Last summer we had a large oak tree and several surrounding smaller trees chipped into mulch. The oak had fallen back in 2009 and I presume was dead several years prior to that. The surrounding smaller trees fell when this huge oak came down. They left 2 large piles of hardwood mulch in addition to a huge stack of wood logs. After letting it sit for the requisite year we started taking wheelbarrows of mulch to our flowerbeds this weekend.
As we were spreading the first bed of mulch we discovered several of these HUGE beetles.
They were each at least 2 inches in length. As would be expected from this former biology teacher I called the kids over and ran inside for my camera and macro lens. We took a lengthy break from mulching for an awesome teachable moment. We discovered the hair on it’s legs, antennae and mouthparts first.

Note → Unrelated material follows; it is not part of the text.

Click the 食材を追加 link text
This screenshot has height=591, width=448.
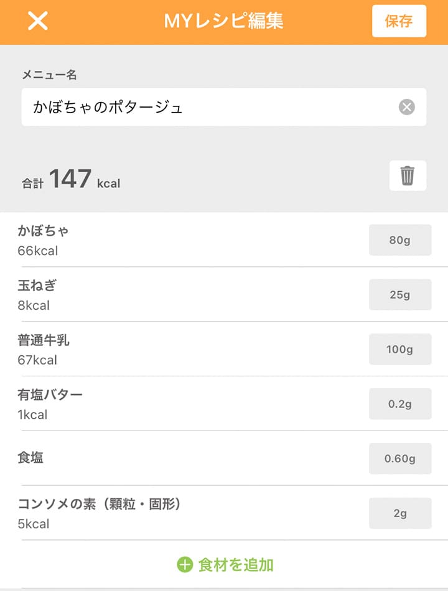(x=236, y=565)
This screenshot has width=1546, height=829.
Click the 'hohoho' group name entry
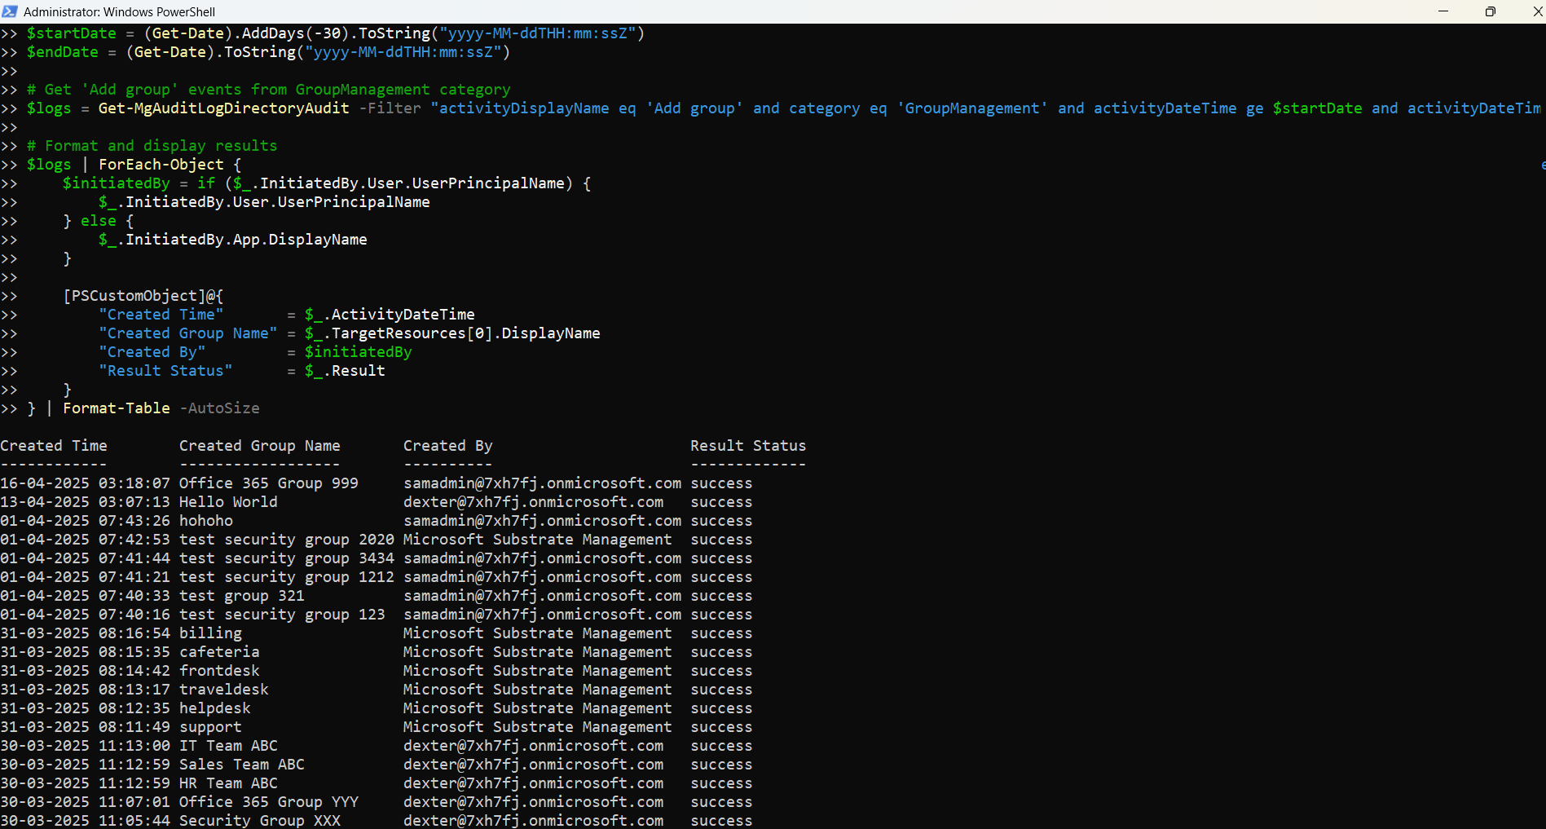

Don’t be fooled by the reflection in this photo – his body was dark black but my daughter was wearing bright lime green garden gloves and like any good pair of patent leather shoes they reflected the color of the surroundings which was picked up in the photos. In a few of the pictures it looks like it has a bluish tint from the sky or picks up the green from her gloves. But it was jet black.
Then we heard it making noises which sounded like hissing (called stridulation) as we tried to coax him with a piece of mulch to move the way we wanted him to go… he was clearly agitated. We took a handful of of pictures (if I’m being honest it was until I ran out of room on the memory card…) and then set the camera aside to finish mulching.
The real excitement began after we uploaded the card to the computer. At first we thought we had a stag beetle, with the most likely candidate being an oak stag beetle. But, thankfully we stumbled onto a National Park Service website showing a variety of large beetles that reside in our region and the reddish brown hairs clearly differentiated our beetle from the oak stag. Instead, we found we had a horned passalus or patent-leather beetle.
Armed with the correct identification we searched google one more time and found this AMAZING website called “Featured Creatures” from the University of Florida.
This is where I got really geeky… we read that there are mites that live on these beetles and as we browsed the gallery of photos that’s when we noticed the mites on our beetle! Check it out!
This was super cool because they were something we absolutely missed in real life, a discovery afforded only by having the photos to examine and enlarge.
We also loved this shot where you can clearly see the horn from which it gets it’s name. Look right there in the center of it’s head – a tiny structure pointing out toward the mouthparts.
The featured creatures website also mentioned that these beetles have 10 segments on their antennae… something the kids could count in the photograph.
The website also mentions that these beetles can fly but usually don’t and ours was no exception. Although they made noises and quickly tried to crawl away, they did not attempt to fly.
Finally, the main information we were seeking, they are beneficial decomposer insects. As it seems they don’t pose a threat to the garden area we plan to just leave them be. An interesting little (or large!) inhabitant in our garden. Honestly, the kids learned so much from our observations and searching that I think they feel like we have these secret little pets wandering around in our mulch now. Any potential fear evaporated and I’m sure they’ll be excited to share what they’ve learned with visitors that might be lucky enough to catch a glimpse. And yes – despite their intimidating appearance… we feel lucky to have had the opportunity to get up close and learn about this amazing creature.